_What is required_: Render the stretch of the material from the line containing "This screenshot has width=1513, height=784." through the end as a JSON list of strings, one string per line and blank lines omitted.

_Materials provided_:

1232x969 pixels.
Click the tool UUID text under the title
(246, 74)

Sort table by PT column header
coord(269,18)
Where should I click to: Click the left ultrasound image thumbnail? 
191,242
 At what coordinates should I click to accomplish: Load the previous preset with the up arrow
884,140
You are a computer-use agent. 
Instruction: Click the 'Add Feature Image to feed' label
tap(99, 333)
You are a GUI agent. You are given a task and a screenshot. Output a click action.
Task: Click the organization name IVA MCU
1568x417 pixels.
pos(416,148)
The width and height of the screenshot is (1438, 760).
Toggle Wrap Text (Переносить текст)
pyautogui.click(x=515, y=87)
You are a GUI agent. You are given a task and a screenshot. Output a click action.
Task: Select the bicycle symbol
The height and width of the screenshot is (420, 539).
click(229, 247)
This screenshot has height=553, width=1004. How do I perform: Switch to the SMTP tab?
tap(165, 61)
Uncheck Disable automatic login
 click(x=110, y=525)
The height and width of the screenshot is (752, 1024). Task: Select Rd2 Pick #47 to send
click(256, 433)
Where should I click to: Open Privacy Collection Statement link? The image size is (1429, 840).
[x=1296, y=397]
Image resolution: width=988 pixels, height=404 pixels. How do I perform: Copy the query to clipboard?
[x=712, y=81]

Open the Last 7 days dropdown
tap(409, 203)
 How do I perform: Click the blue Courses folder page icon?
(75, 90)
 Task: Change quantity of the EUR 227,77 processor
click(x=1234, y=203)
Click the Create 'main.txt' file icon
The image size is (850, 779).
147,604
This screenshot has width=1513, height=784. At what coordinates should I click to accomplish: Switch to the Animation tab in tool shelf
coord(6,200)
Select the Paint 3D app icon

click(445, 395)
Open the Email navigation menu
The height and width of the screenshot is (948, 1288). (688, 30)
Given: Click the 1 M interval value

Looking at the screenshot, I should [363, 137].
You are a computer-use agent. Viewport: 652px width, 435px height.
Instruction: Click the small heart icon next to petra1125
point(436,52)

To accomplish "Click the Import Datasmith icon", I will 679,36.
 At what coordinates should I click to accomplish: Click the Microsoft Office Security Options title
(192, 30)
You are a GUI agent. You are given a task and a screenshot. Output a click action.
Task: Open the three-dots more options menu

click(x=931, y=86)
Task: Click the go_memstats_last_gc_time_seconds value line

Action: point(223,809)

_Written reply_:
[
  "This screenshot has width=1513, height=784. At what coordinates should I click to accomplish: Switch to the Animation tab in tool shelf",
  "coord(6,200)",
  "Select the Paint 3D app icon",
  "click(445, 395)",
  "Open the Email navigation menu",
  "The height and width of the screenshot is (948, 1288). (688, 30)",
  "Given: Click the 1 M interval value",
  "Looking at the screenshot, I should [363, 137].",
  "You are a computer-use agent. Viewport: 652px width, 435px height.",
  "Instruction: Click the small heart icon next to petra1125",
  "point(436,52)",
  "To accomplish \"Click the Import Datasmith icon\", I will 679,36.",
  " At what coordinates should I click to accomplish: Click the Microsoft Office Security Options title",
  "(192, 30)",
  "You are a GUI agent. You are given a task and a screenshot. Output a click action.",
  "Task: Open the three-dots more options menu",
  "click(x=931, y=86)",
  "Task: Click the go_memstats_last_gc_time_seconds value line",
  "Action: point(223,809)"
]